Lines in which "Best" appears should be pulled from the data below.

Entries taken from a collection
↓↓↓

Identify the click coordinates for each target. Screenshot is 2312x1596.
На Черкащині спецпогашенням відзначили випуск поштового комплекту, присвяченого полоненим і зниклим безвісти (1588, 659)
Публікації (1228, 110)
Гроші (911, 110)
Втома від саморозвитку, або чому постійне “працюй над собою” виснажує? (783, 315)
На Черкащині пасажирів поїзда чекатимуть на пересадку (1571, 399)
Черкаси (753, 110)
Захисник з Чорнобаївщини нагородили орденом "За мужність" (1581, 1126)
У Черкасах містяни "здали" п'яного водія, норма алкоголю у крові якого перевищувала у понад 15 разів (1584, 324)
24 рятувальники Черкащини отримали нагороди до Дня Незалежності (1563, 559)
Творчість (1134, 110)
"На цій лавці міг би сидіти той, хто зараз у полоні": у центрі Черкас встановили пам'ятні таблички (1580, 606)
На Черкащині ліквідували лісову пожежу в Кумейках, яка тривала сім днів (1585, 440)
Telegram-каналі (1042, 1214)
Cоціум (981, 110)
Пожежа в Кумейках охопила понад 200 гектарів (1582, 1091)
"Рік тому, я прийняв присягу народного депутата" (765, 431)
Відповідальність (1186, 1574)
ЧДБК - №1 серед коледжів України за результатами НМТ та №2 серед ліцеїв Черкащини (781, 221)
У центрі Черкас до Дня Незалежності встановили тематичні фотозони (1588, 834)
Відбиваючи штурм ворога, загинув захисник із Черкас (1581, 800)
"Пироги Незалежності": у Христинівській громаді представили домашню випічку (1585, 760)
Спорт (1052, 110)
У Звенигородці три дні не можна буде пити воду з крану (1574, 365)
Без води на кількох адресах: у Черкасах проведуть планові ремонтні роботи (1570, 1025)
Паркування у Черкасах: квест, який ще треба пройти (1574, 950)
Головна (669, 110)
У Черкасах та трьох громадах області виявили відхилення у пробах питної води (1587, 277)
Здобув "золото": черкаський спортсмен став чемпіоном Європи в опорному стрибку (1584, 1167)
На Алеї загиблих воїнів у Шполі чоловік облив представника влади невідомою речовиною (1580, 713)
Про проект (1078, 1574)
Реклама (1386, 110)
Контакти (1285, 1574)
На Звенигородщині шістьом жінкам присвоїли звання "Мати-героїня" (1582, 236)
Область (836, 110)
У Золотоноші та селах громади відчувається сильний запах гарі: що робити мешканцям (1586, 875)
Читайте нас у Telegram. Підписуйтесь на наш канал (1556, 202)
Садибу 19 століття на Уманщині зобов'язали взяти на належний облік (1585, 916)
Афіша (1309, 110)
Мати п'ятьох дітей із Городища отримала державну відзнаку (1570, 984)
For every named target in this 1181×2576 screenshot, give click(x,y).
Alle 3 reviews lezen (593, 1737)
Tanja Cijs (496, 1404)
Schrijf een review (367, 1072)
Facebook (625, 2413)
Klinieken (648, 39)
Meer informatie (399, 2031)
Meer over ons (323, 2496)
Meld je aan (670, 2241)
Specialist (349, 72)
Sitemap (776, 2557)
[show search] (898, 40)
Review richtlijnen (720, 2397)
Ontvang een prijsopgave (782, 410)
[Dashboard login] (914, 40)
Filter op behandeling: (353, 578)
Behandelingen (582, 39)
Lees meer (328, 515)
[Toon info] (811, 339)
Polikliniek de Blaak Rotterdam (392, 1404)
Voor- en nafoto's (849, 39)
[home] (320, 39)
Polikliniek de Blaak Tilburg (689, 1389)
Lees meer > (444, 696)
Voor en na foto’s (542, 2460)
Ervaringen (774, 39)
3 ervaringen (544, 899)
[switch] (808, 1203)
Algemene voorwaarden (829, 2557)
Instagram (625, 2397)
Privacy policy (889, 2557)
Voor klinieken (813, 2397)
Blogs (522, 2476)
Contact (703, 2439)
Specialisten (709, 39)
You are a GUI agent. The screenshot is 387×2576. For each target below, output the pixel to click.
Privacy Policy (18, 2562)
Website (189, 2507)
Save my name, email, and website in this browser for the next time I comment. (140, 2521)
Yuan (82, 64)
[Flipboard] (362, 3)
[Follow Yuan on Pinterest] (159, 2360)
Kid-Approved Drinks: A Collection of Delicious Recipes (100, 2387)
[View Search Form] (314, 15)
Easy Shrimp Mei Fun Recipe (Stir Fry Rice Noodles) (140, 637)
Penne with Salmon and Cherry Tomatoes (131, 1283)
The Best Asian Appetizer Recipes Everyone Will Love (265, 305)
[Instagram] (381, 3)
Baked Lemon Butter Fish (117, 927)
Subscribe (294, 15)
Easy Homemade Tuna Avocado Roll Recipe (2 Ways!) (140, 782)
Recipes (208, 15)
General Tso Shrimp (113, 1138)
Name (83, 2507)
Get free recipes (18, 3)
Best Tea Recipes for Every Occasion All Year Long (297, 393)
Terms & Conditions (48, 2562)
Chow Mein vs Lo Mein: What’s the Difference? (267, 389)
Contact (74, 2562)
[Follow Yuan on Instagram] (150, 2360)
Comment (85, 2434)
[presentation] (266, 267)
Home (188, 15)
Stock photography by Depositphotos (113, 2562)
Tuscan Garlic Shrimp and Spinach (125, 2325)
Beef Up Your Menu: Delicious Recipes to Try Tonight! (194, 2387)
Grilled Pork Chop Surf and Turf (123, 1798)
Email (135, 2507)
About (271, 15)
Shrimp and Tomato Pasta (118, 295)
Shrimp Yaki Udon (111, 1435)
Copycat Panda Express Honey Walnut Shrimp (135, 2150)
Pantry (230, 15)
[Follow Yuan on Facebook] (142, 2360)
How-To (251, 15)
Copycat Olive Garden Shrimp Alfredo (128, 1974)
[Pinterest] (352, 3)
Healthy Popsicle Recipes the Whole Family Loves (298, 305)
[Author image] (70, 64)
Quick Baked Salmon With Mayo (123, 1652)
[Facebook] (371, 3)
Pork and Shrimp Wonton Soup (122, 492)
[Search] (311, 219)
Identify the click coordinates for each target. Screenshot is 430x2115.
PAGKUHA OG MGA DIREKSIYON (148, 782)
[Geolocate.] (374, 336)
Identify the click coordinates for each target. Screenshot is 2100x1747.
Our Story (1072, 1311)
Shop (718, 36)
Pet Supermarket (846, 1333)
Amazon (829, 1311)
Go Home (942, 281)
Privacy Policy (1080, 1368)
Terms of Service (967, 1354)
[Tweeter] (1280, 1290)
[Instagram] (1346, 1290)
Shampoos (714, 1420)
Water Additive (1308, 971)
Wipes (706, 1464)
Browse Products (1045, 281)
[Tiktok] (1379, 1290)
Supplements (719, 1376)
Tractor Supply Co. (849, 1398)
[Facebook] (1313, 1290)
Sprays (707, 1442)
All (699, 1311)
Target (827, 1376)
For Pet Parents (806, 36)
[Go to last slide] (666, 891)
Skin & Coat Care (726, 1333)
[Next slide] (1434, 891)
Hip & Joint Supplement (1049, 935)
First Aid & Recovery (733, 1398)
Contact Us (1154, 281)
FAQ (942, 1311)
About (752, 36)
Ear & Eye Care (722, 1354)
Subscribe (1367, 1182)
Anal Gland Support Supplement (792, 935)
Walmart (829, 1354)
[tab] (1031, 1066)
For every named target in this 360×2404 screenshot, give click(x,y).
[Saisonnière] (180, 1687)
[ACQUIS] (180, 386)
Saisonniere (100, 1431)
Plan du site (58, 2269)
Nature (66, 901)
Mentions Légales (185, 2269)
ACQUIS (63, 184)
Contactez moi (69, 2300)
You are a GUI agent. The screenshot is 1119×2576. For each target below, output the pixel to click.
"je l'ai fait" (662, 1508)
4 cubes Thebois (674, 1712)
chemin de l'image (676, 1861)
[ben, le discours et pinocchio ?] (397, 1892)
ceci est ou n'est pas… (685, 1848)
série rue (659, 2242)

↑↑↑

**Task answer**.
The Best Asian Appetizer Recipes Everyone Will Love (265, 305)
Best Tea Recipes for Every Occasion All Year Long (297, 393)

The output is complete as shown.